Write down the lines exactly as they appear, from the one that contains "Where should I" through the final line of the records, so that both ends are kept and no pictures come along.

- _DATA FOR PROCESSING_
# # # #
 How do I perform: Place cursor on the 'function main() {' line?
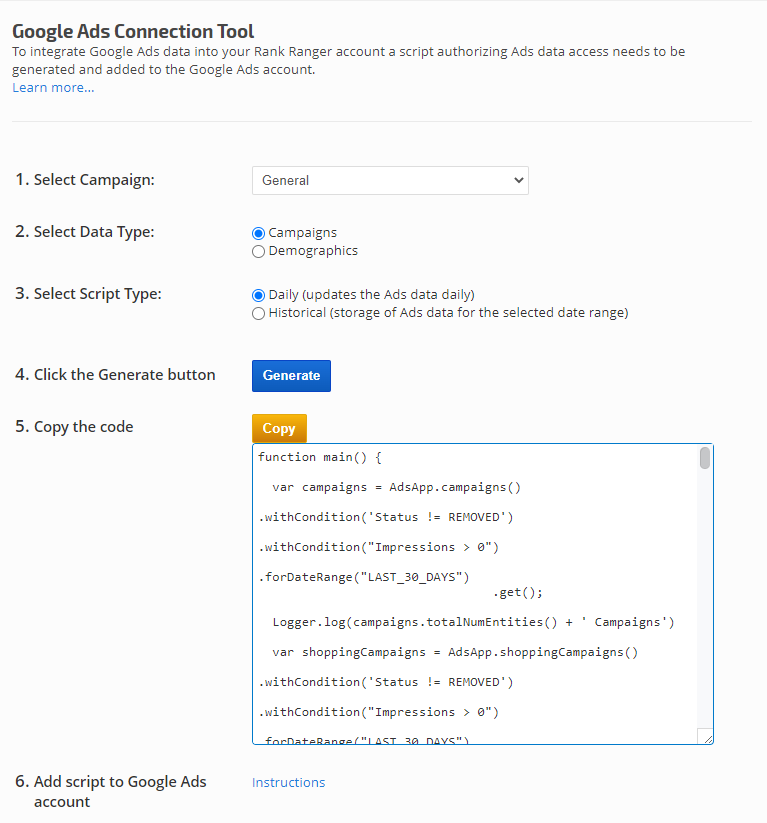(320, 457)
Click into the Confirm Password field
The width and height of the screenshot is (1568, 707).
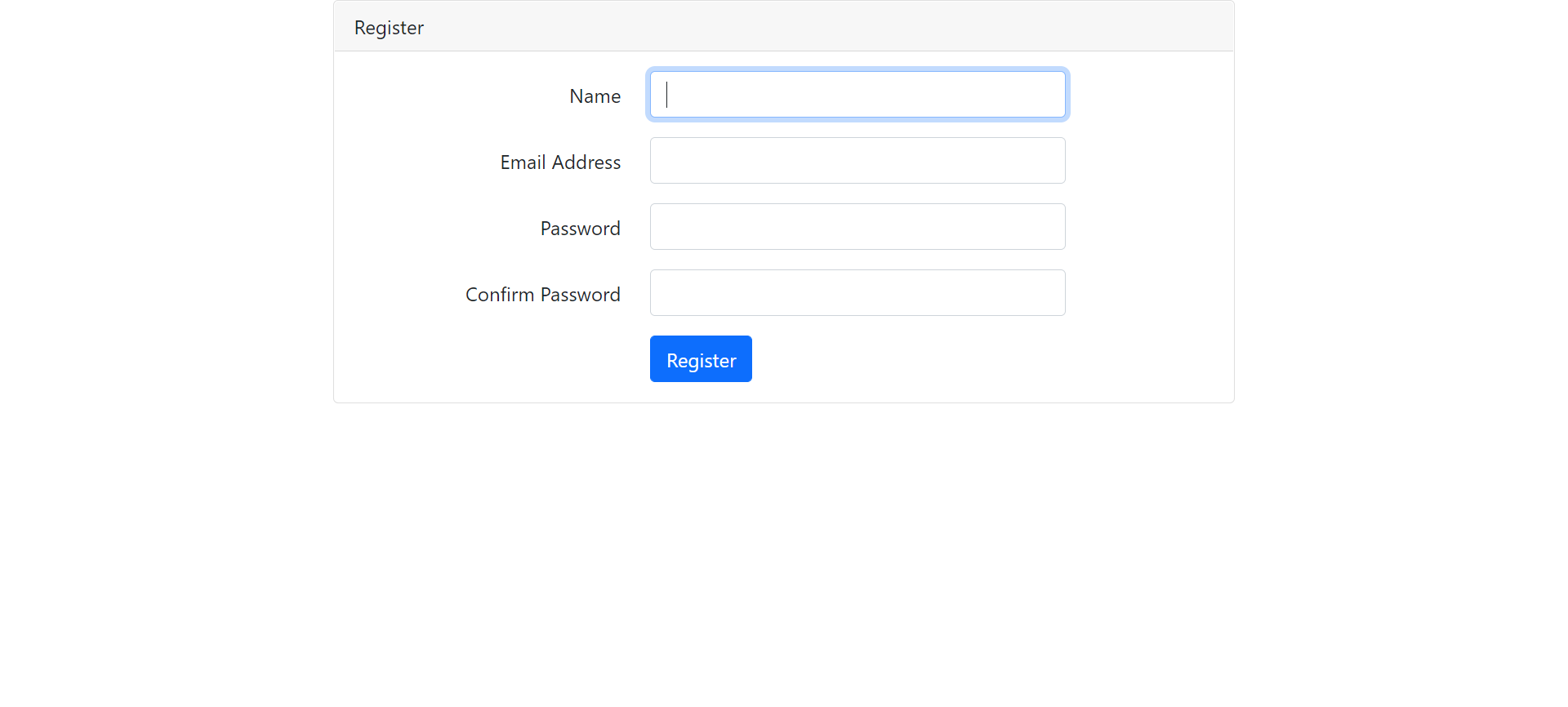click(858, 293)
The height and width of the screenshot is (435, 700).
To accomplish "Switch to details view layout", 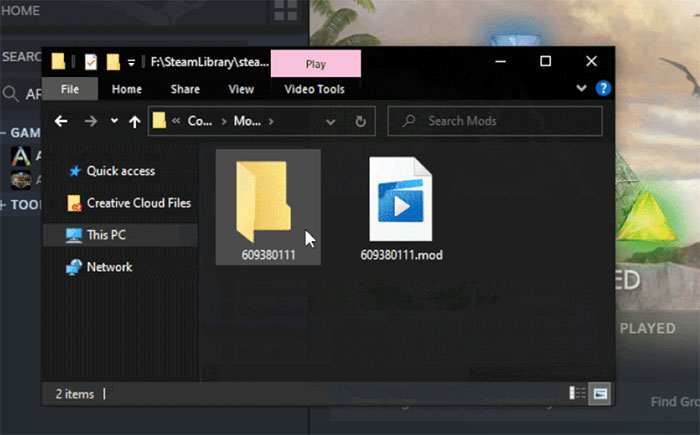I will (577, 393).
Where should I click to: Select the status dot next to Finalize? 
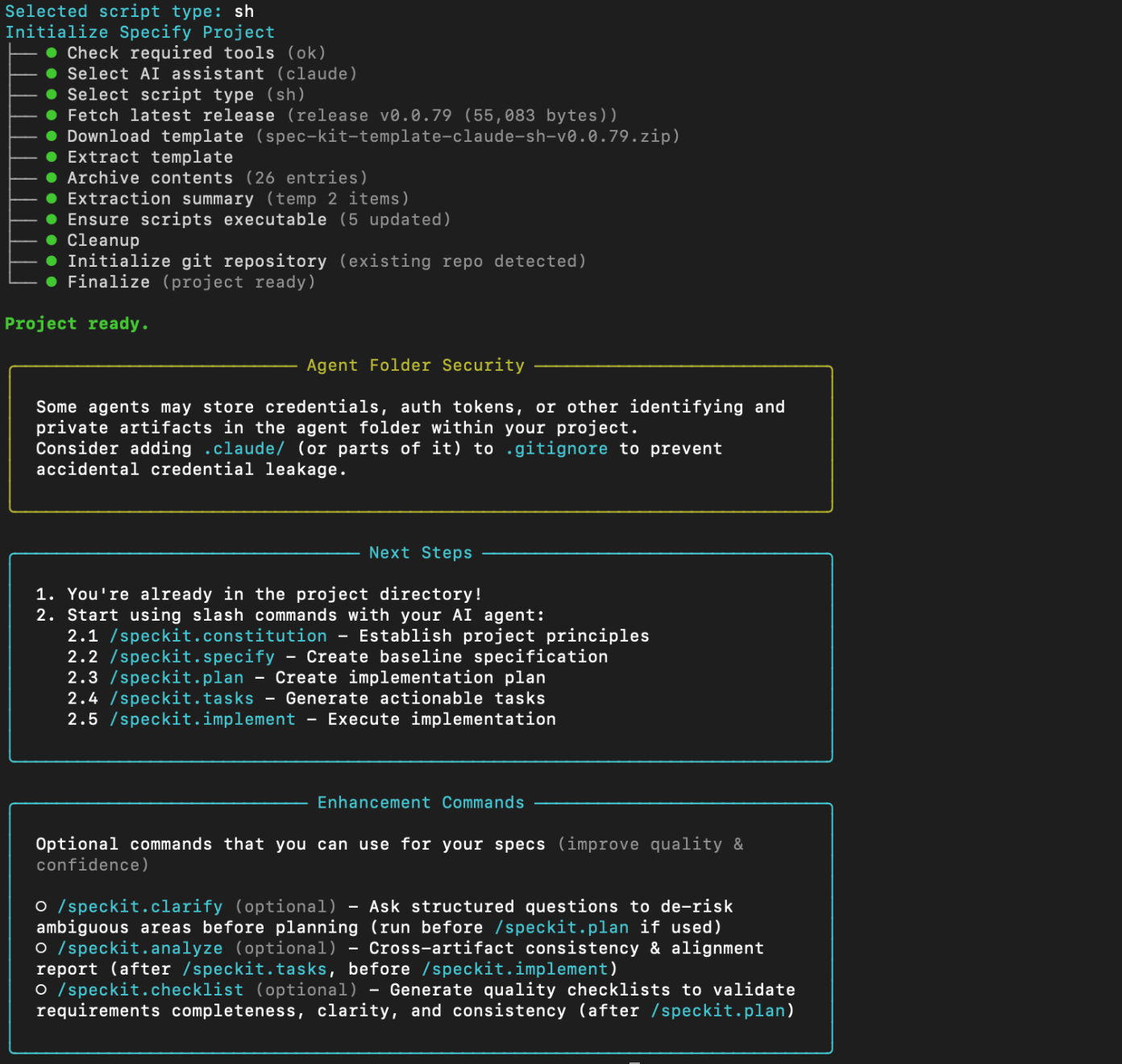point(52,281)
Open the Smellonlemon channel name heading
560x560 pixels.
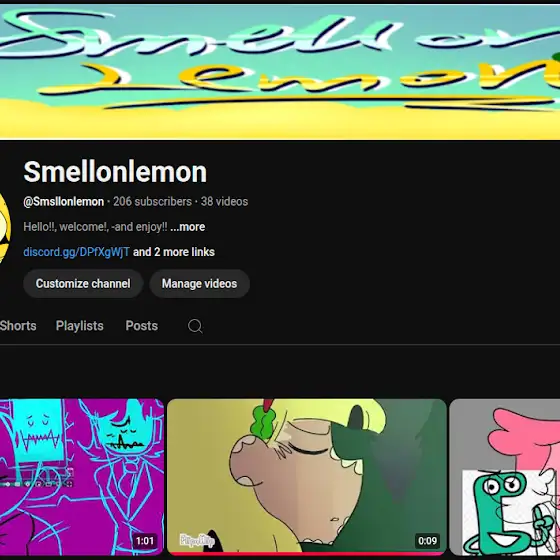(x=115, y=172)
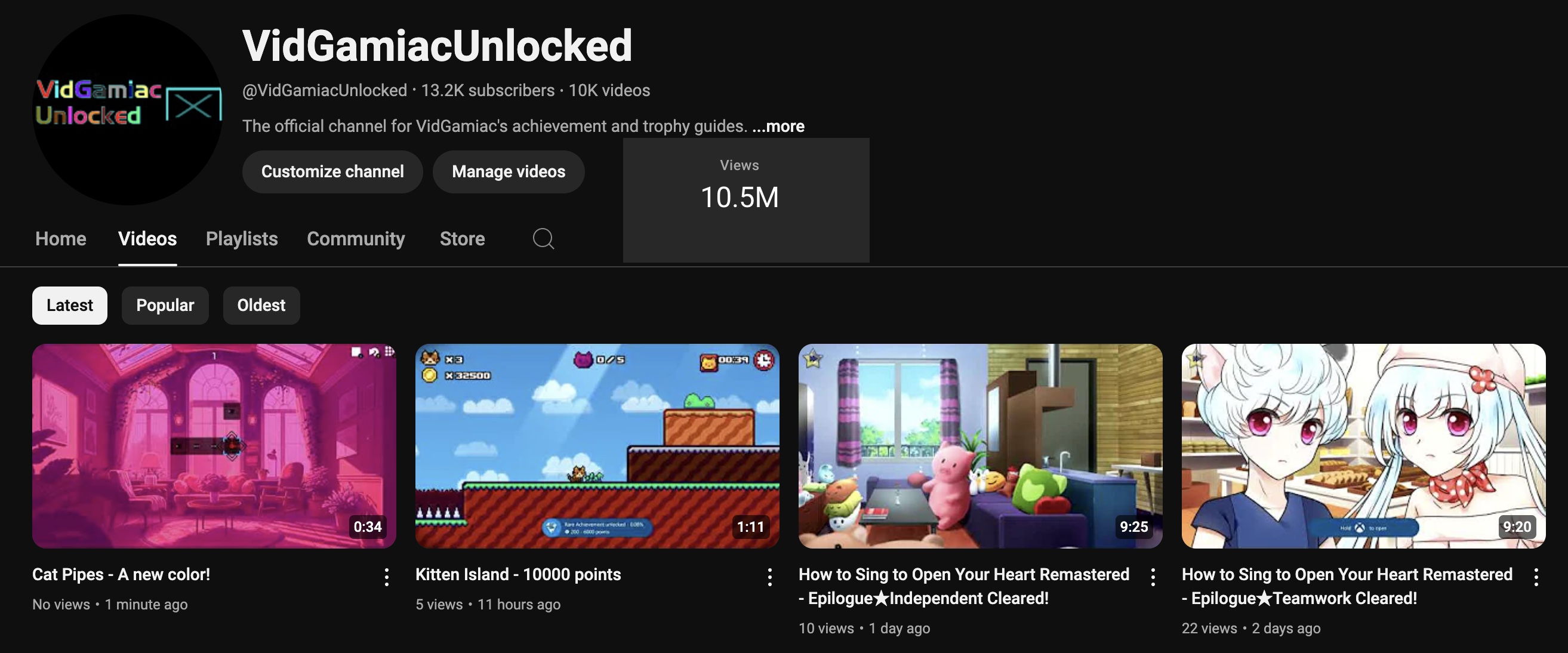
# # # #
- _ANSWER_
Where should I click to: Select the status dot next to Finalize? 
point(52,281)
Open the Smellonlemon channel name heading
560x560 pixels.
(x=115, y=172)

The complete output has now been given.